# Face Recognition

## Introduction

Face recognition help you to matching a human face from an image.&#x20;

## Ability

* Recognize face(s) in all orientations
* Automatically detect and crop face(s) in the image

## Limitations

The following is a list of conditions that can reduce performance of the model to recognize face.

* Blurry image
* Noisy image
* Poorly lightning condition or light reflection (often flashlight)
* Partially hidden or obstructed faces

## Under the Hood

Kredibel is using **deep learning** to perform face recognition task. Our model achieve near **99.7%** accuracy in the labeled face in the wild (LFW) dataset. Below is an explanation of how our Face Detection system works.

### 1. Upload Image

Users can upload a **handheld** or **non-handheld** identity card image. Our system can handle both.&#x20;

### 2. Orientation estimation

Our system will estimate image orientation and normalize it.
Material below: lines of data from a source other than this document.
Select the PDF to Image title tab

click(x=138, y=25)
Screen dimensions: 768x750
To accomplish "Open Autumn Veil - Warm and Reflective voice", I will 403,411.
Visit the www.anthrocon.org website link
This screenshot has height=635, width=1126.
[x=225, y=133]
That's why our system can recognize faces in all orientations.

### 3. Face Detection

Our system will **detect** all face(s) in the image.

### 4. Cropping

Our system will automatically **crop** the face area detected by face detection model.

### 5. Face Recognition

Our system will **recognize** face(s) by extracting face unique features.

### 6. Face Comparison

We **compare** face unique features of the given image.

## Endpoints

| Method | URL                            |
| ------ | ------------------------------ |
| POST   | `$vision/v1/face/verification` |